RS: I understand that Bob Marley gave his musician a free hand, so to speak, when it came to songs arrangements. Is that true?
CB: Bob never interfere with his musicians. He always leave the basic parts for his musicians to figure out. He had a lot of respect for the Wailers.
RS: What is your favorite Wailers album, or better yet, what LP best reflects your drumming?
CB: I think it Kaya.
RS: And why is that?
CB: Because Kaya have some directly emotional songs on it. Things that hurt and feel, y'know? So I got to play deep; more within.
RS: Have you ever played with any artists other than Bob?
CB: Well yes, Scratch Perry and the Upsetter band and before that the Hippy Boys in the 60’s, When I first start to play drums, I think I played some gospel records too.
RS: Is it true that the Ludwig drumkit you used to play whenever the Wailers toured was a rented kit?
CB: Yes mon, it true. Finally Bob get the Ludwig drumkit and buy it. Today it’s in the Tuft Gong studio like a shrine .The first drumset that Bob give to me was a kit he bought an Delaware when he was living there and working in the car factory. He bought it for himself, but later he give it to me as a present, yknow.
RS: What happened to it?

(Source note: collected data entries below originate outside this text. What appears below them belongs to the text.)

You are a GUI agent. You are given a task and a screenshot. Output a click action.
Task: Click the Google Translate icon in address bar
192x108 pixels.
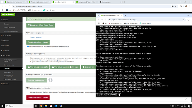(173, 6)

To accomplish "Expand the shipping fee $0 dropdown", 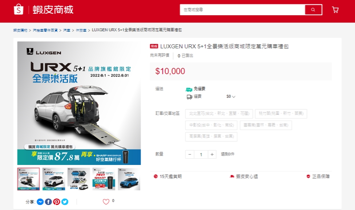I will 231,97.
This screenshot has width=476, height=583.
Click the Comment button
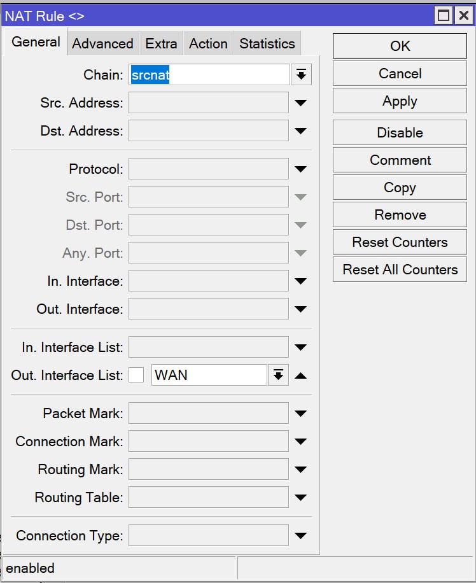tap(400, 160)
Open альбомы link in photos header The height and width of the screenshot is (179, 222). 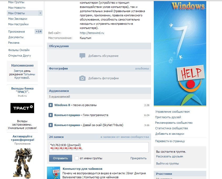(142, 68)
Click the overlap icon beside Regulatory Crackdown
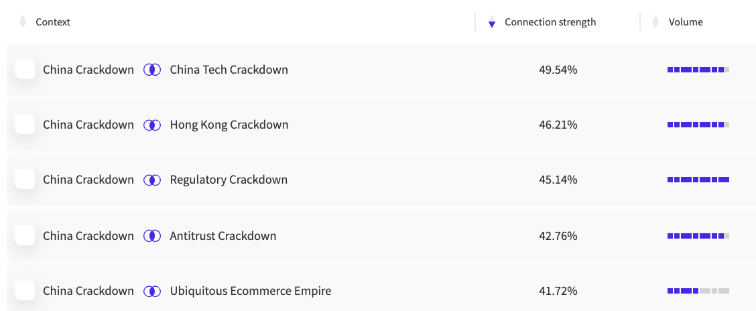 (152, 180)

Do you still have it?
CB: No mon, It get burned up in a fire at the Green Mist in Kingston. Dat’s when I get a new kit. Bob go to Manny's in New York City and buy me a new kit after everything cool with Island (Records).

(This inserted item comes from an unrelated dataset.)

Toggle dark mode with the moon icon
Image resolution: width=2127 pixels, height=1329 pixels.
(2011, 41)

RS: Are there any tracks from the Bob Marley and the Wailer LPs of the past that you did not play on?
CB: One record, Survival. Nobody knows this, but I'll tell you, right? One side of the LP is the Wailers, but the other side is not the Wailers.
RS: You're right. I didn't know that. What side isn't the Walters' ?

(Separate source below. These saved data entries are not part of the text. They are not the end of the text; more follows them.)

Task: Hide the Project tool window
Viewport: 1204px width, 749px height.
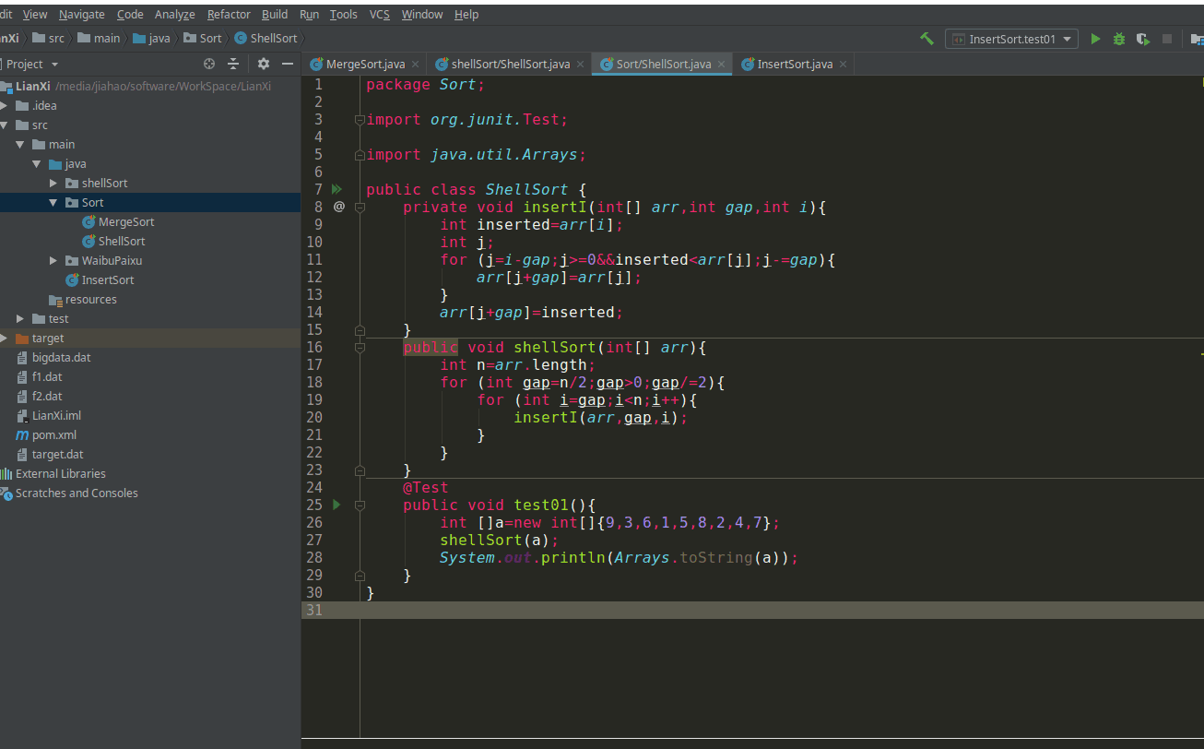Action: (288, 64)
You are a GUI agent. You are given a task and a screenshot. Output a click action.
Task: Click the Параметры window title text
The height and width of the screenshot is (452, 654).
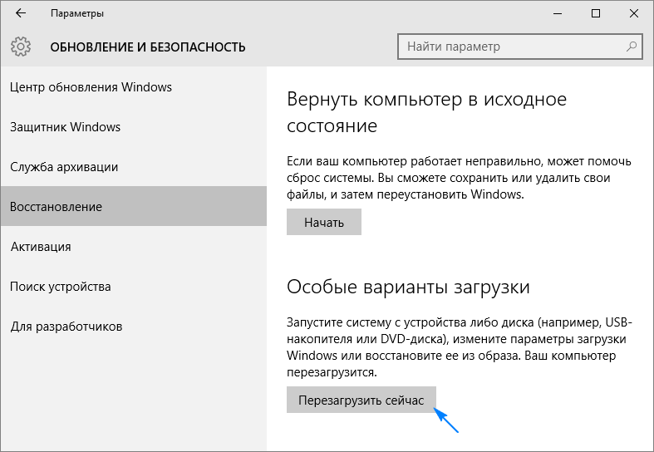(x=76, y=14)
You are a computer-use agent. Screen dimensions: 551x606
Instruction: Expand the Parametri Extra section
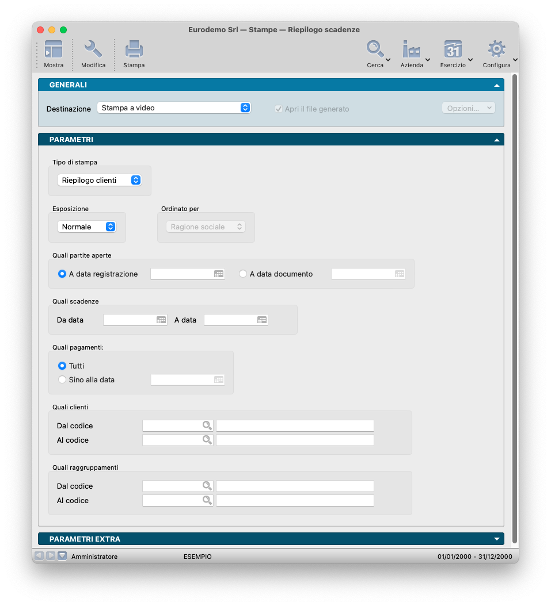(271, 539)
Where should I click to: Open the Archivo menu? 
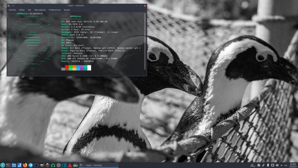point(12,10)
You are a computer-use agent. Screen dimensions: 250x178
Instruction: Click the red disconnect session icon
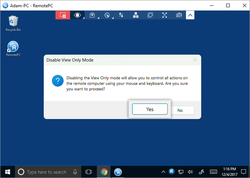point(63,15)
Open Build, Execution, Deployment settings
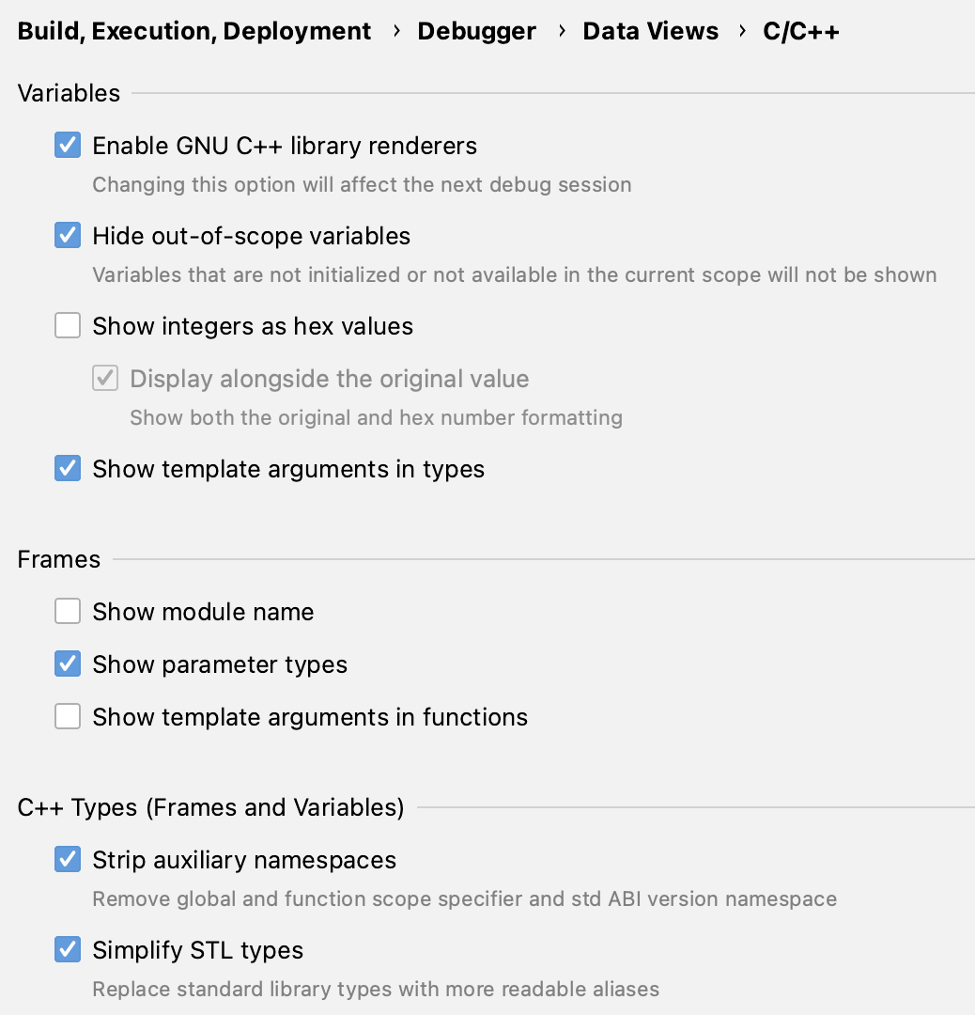The height and width of the screenshot is (1015, 975). click(x=194, y=31)
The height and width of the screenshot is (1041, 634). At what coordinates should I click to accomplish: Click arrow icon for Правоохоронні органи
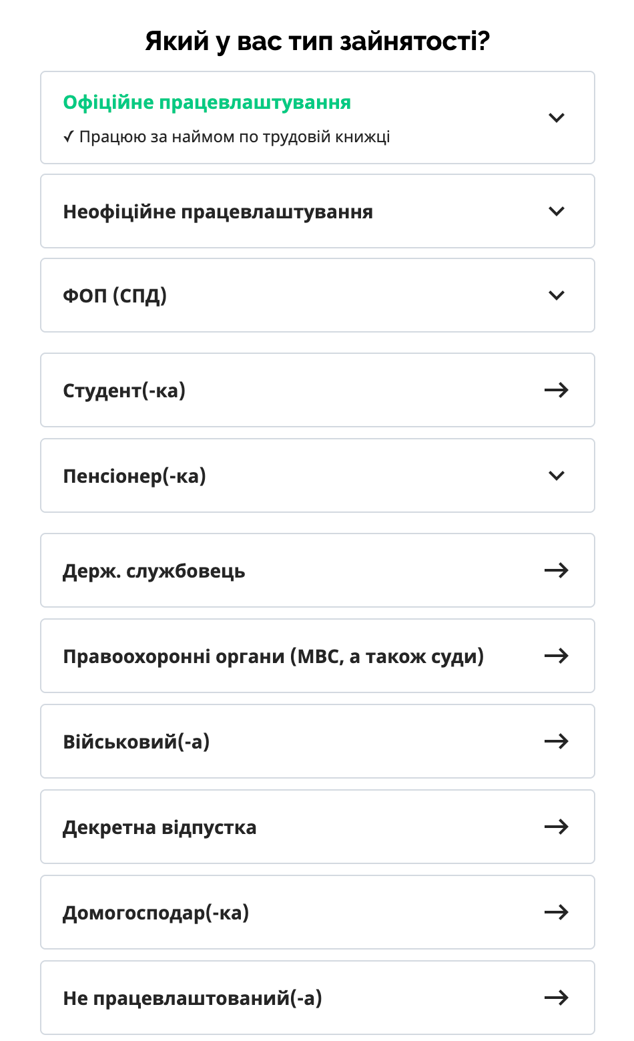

CB: Well, let me think now, [hesitation] The side with the song “Africa Unite”.
RS: Why didn't the Wailers play on that side?
CB: Well, some people try and convince Bob that he should try playin' with some new players. Y'know, to see if the Wailers are really good as everyone say. So Bob brought in some players - Mikey Boo played drums—and dey cut the tracks. But after Bob hear the results, he realize the Wailers the best reggae band in the world. [laughs]
RS: Speaking of other Jamaican drummers, it you had to nominate, say five Jamaican drummers for a reggae hall of fame, who would you choose?
CB: Boy, dat a tough one. y'know. Let me think on it…okay you got Sly Dunbar and Lloyd Nibbs. And then Hugh Malcolm and Winston Graham of Soul Vendors. And one more–Carlton Barrett. True.
RS: It’s quite difficult for drummers to get live gigs on a steady basis in Jamaica. Why is that?
CB: Because there not enough night-clubs in Jamaica. Ghetto people mostly listen to reggae and support the music. But ghetto people don't have the money to go to night clubs so the clubs close down and fold up. Most drummers don't get the chance to show their stuff live on stage unless dey join a band that tours the States and Europe.
RS: Another thing, you don't sec many music stores in Kingston. Where do you and other drummers get your equipment?
CB: Most of the drummers get their equipment in the Stats when they go on tour there. Youths get drums if they're lucky from relatives and friends in New York or Miami or someplace else in the States. A drumkit is very very expansive to buy in Jamaica plus you have to pay cash, mon. No monthly payments or credit like in the States. Pay it all in cash.
RS: You once told me Ludwig and Rogers were the drumkits you preferred to play. But you're playing Yamaha drums. Why the change?
CB: I have been touring Europe for years and the Ludwig company never offered me any drums for an endorsement agreement. But the first time the Wailers go to Japan, the Yamaha people want me to endorse their drums. So they give me a kit since the Wailers was the top reggae group in Japan. I cannot turn down an offer like that!